Zakręcone przebaczenie

Zakręcone przebaczenie

Przebaczenie jest jedynym skutecznym sposobem na przerwanie nakręcającej się spirali zła i odwetu. Niestety rzadko stosowanym na tym świecie, bo wielu ludziom przebaczenie kojarzy się ze słabością.

"Sługo niegodziwy!Darowałem ci cały ten dług, ponieważ mnie prosiłeś. Czyż więc i ty nie powinieneś ulitować się nad swoim współsługą" (Mt 18, 32-33)

Są dwa filary dynamicznego wymiaru miłosierdzia: uczynki miłosierdzia i przebaczenie. Przebaczenie jest najdoskonalszą formą miłosierdzia, ponieważ trudniej w nas wzbudzić współczucie wobec tego, kto nas krzywdzi. Nie wspiera nas więc tutaj to pozytywne uczucie. Trudniej również zobaczyć siebie jako tego, kto krzywdzi, co pozwala również być bardziej wyrozumiałym wobec słabości i grzechów bliźnich.

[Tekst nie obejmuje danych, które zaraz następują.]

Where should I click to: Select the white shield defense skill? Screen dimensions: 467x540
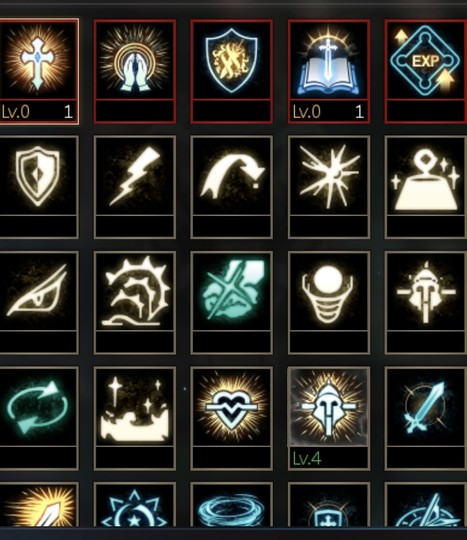coord(37,176)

Przypowieść o nielitościwym dłużniku pojawia się w osiemnastym rozdziale Ewangelii według św. Mateusza. Jezus mówi tam o tym, jak radzić sobie ze złem, zgorszeniem i krzywdą we wspólnocie Kościoła. Przebaczenie, obok upomnienia, a czasem wykluczania tych, którzy szkodzą, jest jednym z lekarstw na rozłamy i podziały. Ewangelia nie owija w bawełnę: te złe sprawy po prostu będą się działy i jedynym sposobem na ich przezwyciężenie jest praktyczne miłosierdzie.

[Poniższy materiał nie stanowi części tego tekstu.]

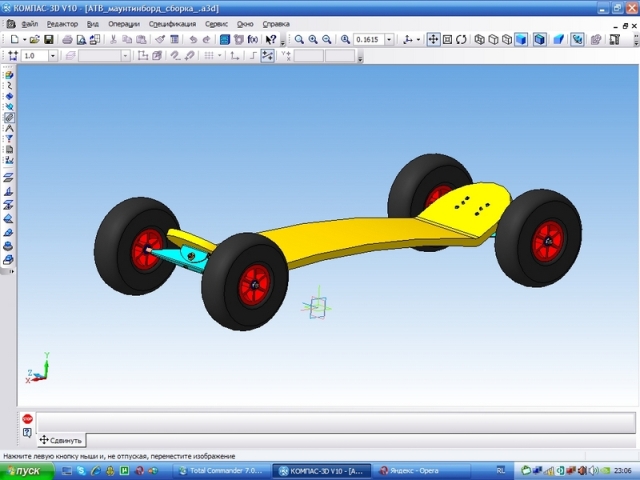Image resolution: width=640 pixels, height=480 pixels.
Task: Open the variables f(x) tool
Action: [x=253, y=39]
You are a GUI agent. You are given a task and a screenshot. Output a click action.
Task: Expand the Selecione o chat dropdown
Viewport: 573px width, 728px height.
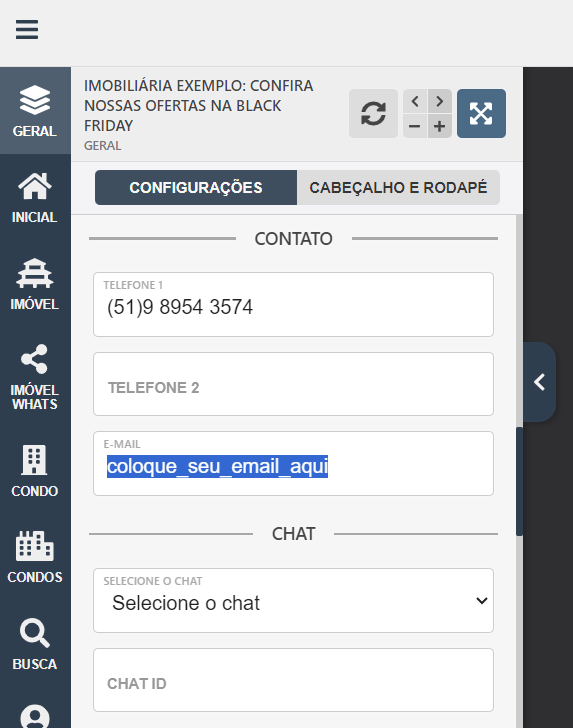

Opowieść Jezusa w pewnym sensie sprowokowana jest przez pytanie Piotra: "Czy mam przebaczyć aż 7 razy"? Jezus odpowiada: "Nie tyle 7, co 77 razy". To aluzja do niechlubnej historii z księgi Rodzaju. Warto do niej zajrzeć, by zobaczyć ewolucję rozumienia przebaczenia i absolutną nowość Ewangelii.

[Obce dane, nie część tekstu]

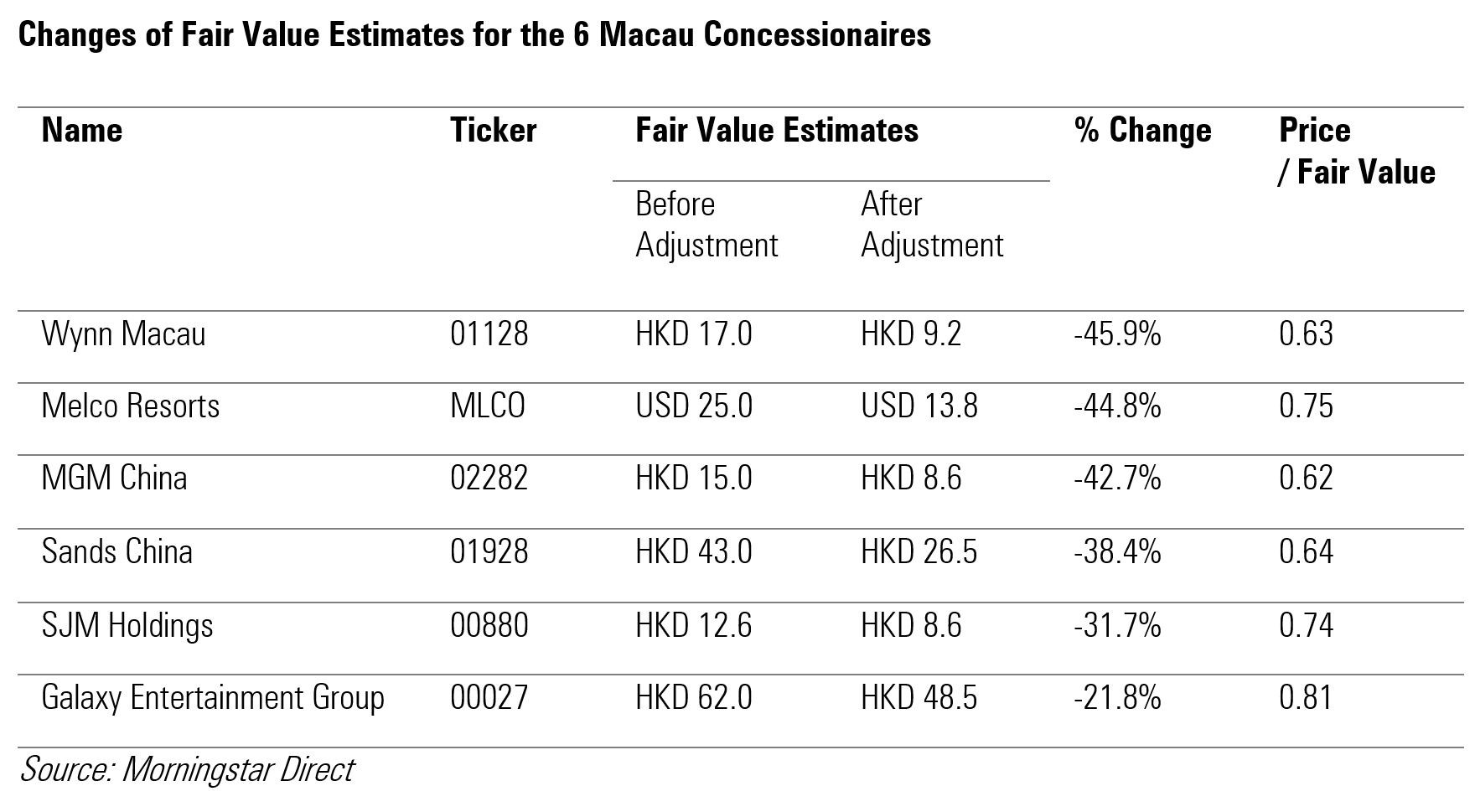
Task: Click the HKD 48.5 after-adjustment value
Action: tap(919, 698)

Chodzi o Lameka - potomka Kaina, który wyznaje swoim dwóm żonom, iż będzie się mścił na innych w sposób nieproporcjonalny. Za ranę i siniec - śmierć. Jeszcze tutaj nie pojawia się zasada "oko za oko i ząb za ząb", która była pierwszym poważnym krokiem w kierunku ograniczenia przemocy i odwetu. W wypowiedzi Lameka mamy do czynienia z erupcją zemsty - dalszej degeneracji człowieka poddanego grzechowi.

"Lamek rzekł do swych żon, Ady i Silli:
«Słuchajcie, co wam powiem, żony Lameka.
Nastawcie ucha na moje słowa:
Gotów jestem zabić człowieka dorosłego, jeśli on mnie zrani,
i dziecko - jeśli mi zrobi siniec!
Jeżeli Kain miał być pomszczony siedmiokrotnie,
to Lamek siedemdziesiąt siedem razy!(Rdz 4, 23-24)

Jezus na naszą instynktowną reakcję obronną wobec krzywdzicieli, która ucieka się do przemocy słownej lub fizycznej, proponuje remedium. Odwet to pierwsza reakcja na ból. Jezus uczy, że należy ten odruch "przetrzymać". By pomóc nam to zrozumieć, opowiada przypowieść o  przebaczaniu. Ale wcześniej przekazuje uczniom inne lekarstwo: modlitwę "Ojcze nasz", w której każe prosić Boga o przebaczenie, równocześnie zapewniając Go, że sami podobnie będziemy czynić wobec naszych winowajców.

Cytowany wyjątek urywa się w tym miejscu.